Work task: Write out all records as given; omit images.

Dataset entries:
======

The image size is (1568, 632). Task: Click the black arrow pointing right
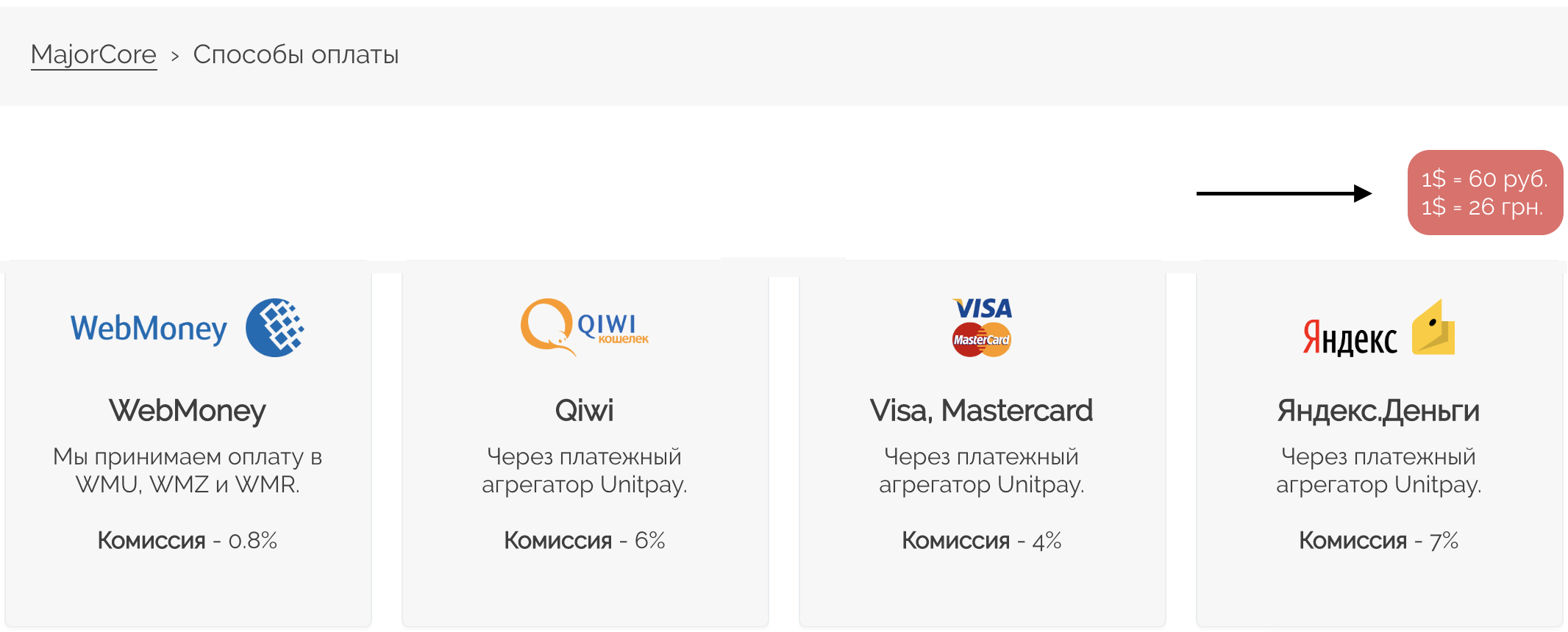1284,193
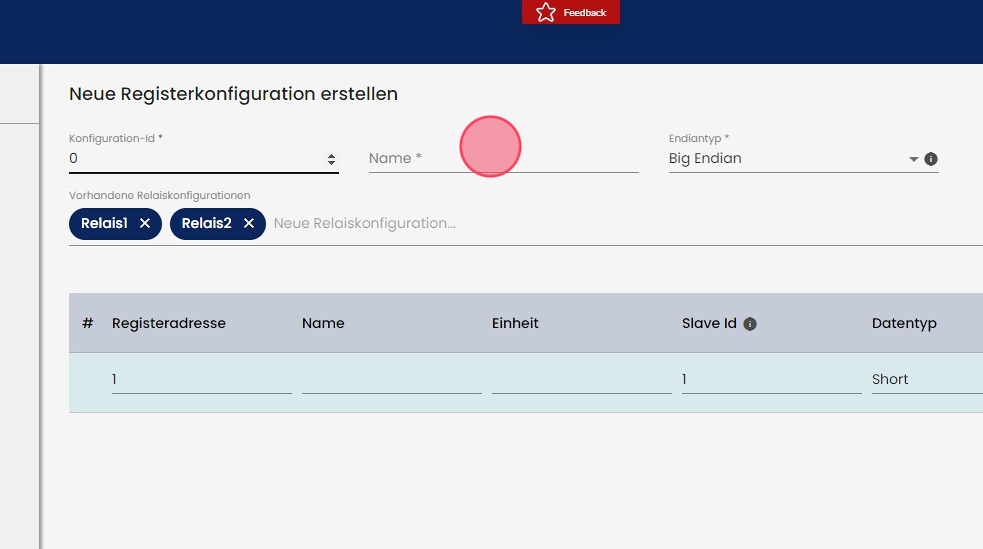Focus the Konfiguration-Id number field

tap(190, 158)
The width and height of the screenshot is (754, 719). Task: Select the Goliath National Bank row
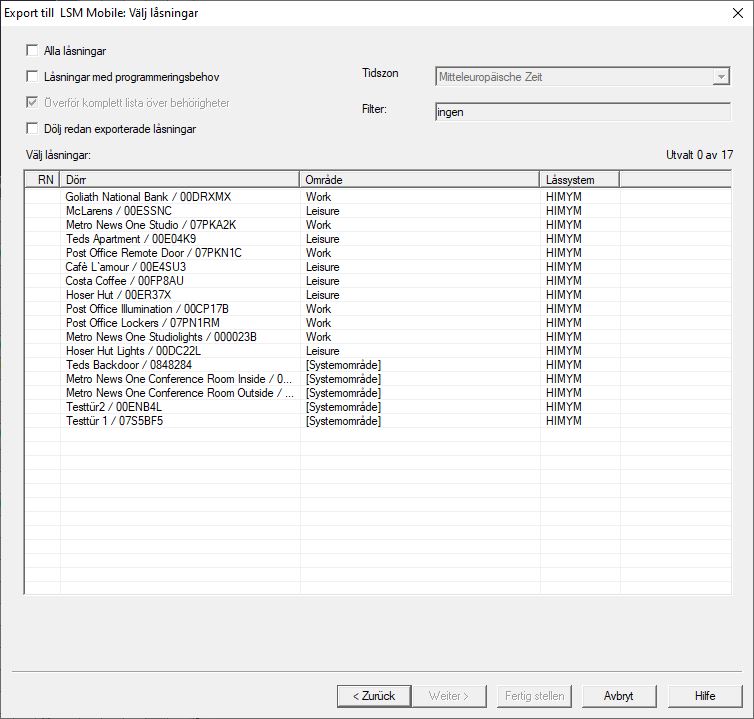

======

Your solution:
The image size is (1568, 632). Task: Click the black arrow pointing right
1284,193
Focus the Konfiguration-Id number field

tap(190, 158)
The width and height of the screenshot is (754, 719). Task: Select the Goliath National Bank row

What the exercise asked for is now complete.